Project 2: Local Feature Matching

Intro

In this project, I implemented a simple version of the SIFT pipeline, which is a process for feature matching between images. The pipeline has several stages. These stages are interest point detection, local feature description, and feature matching. My implementation of each of these stages is described below.

Interest Point Detection

I implemented the Harris corner detector to find around a thousand interest points for each image. Corner detection was implemented in these steps:

  1. Blur the image with a small gaussian filter.
  2. Find the x and y derivatives of the blurred image.
  3. [i_x, i_y] = imgradientxy(blurred_image);
  4. Square the derivatives (elementwise).
  5. Blur the squared derivatives with a larger gaussian.
  6. Compute a matrix of interest measures for each pixel (higher is better).
  7. alpha = .06;
    cornerness_matrix = gi_x2 .* gi_y2 - (imfilter(i_x .* i_y, guassian_filter2)).^2 - alpha * ((gi_x2 + gi_y2).^2);
  8. Find local maxima above a certain interest value threshold and return them as detected feature point locations. Do this by thresholding the interest measure matrix to black and white and then finding local maxima corresponding to connected components.
  9. threshold = .0005;
    thresholded_cornerness_matrix = cornerness_matrix;
    thresholded_cornerness_matrix(thresholded_cornerness_matrix=threshold) = 1;
    connected_components = bwlabel(thresholded_cornerness_matrix);
    % --snip-- correlate maxima to connected components
    

Local Feature Description

Each feature descriptor was composed of several histograms corresponding to smaller 4x4 areas within the area covered by the descriptor. Each 4x4 area had its own histogram with 8 bins, each bin representing an angle. For each pixel in the 4x4 area, the angle of the overall gradient of that pixel was computed and the bin whose angle was closest to that angle was incremented. The overall gradient of each pixel was computed by using edge filters to find horizontal and vertical edges and then applying atan2 using the horizontal and vertical values as parameters.

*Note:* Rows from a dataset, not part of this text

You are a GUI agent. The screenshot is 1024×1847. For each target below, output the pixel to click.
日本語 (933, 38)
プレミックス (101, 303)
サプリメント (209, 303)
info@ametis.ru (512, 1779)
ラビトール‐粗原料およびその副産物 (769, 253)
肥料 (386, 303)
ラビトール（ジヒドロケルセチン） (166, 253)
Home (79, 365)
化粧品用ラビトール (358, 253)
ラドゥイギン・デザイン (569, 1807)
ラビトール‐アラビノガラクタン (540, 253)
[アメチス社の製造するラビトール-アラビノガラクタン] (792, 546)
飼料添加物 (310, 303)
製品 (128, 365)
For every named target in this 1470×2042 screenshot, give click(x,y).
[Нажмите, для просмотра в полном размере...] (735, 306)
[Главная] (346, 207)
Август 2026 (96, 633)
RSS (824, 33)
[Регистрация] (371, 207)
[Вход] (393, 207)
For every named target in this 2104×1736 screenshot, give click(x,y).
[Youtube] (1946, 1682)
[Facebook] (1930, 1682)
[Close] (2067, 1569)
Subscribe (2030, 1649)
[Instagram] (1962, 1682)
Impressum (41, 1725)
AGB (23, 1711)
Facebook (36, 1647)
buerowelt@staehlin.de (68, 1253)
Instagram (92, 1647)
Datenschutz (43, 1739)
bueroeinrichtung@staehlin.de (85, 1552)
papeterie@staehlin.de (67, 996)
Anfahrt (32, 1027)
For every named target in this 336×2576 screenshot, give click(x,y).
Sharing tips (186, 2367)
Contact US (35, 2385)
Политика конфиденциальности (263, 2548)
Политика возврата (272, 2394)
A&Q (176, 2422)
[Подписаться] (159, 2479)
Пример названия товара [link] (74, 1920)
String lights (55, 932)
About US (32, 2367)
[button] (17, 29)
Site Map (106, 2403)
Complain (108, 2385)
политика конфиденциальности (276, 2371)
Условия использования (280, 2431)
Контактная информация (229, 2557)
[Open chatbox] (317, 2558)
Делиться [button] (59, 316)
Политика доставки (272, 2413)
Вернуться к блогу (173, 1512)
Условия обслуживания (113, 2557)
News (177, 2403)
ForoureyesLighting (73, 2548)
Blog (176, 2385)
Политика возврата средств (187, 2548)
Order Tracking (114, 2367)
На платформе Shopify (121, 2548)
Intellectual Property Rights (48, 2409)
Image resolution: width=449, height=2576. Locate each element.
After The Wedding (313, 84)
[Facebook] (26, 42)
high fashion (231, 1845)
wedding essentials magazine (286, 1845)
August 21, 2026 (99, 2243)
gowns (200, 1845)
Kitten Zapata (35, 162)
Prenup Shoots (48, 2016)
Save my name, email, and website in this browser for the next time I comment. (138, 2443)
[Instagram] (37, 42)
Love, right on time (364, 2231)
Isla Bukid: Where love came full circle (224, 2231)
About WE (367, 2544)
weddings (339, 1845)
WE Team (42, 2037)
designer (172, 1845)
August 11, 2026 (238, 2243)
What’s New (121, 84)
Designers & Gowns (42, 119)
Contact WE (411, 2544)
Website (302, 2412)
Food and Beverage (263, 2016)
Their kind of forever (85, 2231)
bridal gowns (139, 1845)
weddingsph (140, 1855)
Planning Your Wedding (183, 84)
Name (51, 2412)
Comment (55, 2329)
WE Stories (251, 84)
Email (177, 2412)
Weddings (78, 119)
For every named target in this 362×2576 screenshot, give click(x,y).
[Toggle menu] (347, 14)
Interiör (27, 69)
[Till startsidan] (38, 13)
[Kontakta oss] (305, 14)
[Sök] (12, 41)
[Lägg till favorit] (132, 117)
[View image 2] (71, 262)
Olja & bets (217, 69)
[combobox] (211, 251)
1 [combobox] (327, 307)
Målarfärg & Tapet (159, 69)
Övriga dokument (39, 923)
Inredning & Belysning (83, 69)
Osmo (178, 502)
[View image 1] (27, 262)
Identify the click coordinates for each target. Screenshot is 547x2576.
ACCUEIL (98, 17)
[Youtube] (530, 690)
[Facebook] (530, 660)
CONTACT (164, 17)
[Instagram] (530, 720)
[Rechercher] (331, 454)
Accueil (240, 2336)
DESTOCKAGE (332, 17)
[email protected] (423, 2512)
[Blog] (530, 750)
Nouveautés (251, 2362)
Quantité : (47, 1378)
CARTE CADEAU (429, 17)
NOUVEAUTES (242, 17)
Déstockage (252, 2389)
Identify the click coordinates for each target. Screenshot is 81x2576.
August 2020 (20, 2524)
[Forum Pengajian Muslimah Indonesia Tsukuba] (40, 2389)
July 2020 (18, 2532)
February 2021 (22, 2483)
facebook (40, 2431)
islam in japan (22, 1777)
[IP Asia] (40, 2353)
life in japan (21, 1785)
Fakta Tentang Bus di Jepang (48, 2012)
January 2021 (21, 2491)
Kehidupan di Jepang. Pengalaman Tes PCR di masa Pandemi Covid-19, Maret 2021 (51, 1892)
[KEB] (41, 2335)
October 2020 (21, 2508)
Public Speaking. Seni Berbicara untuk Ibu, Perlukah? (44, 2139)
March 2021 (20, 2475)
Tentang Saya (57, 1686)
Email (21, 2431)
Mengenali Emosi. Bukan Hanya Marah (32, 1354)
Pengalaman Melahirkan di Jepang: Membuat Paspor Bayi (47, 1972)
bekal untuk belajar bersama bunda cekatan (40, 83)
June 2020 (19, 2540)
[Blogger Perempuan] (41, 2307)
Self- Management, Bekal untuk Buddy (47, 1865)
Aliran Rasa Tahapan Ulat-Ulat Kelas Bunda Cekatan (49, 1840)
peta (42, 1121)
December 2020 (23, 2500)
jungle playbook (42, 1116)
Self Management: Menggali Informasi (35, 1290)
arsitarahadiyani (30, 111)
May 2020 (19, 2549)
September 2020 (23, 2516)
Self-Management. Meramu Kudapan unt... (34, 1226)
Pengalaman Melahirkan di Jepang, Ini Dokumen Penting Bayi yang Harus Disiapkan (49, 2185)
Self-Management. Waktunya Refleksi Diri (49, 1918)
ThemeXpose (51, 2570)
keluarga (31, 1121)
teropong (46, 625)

horizontal_edges = imfilter(image, [-1 0 1].');

vertical_edges = imfilter(image, [-1 0 1]);
tangents = atan2(horizontal_edges, vertical_edges);
% --snip-- populate histograms
In each of the three test-cases, the SIFT-like feature description was an improvement over simple image patches as feature descriptors. In some cases, accuracy more than doubled between the image patch descriptor and the SIFT-like one.

Feature Matching

Feature matching was done using matlab's norm function to judge which pairs of features were closest. A feature could be paired with at most 1 other feature.

Results

The best results were on the Mount Rushmore pair. I achieved an accuracy of 97% on that image pair.

The Notre Dame image pair had the next-best results. I achieved an accuracy of 84% on that image pair.

The worst results were on the Episcopal Gaudi pair. I achieved an accuracy of 6% on that image pair. Part of the reason the accuracy was so low is the images are different sizes and my implementation is not scale-invariant.

There were several parameters which I had to tweak to achieve these results, especially in the interest point detection algorithm. I settled on a square gaussian of size 5 with sigma .5 for my initial small blur on each of the images. I used a gaussian of size 15 with sigma .5 for my larger blur in step 3 of the algorithm. For alpha, .06 gave the best results along with a certainty threshold of .0005 for constructing the black and white version of the certainty matrix for use with connected components.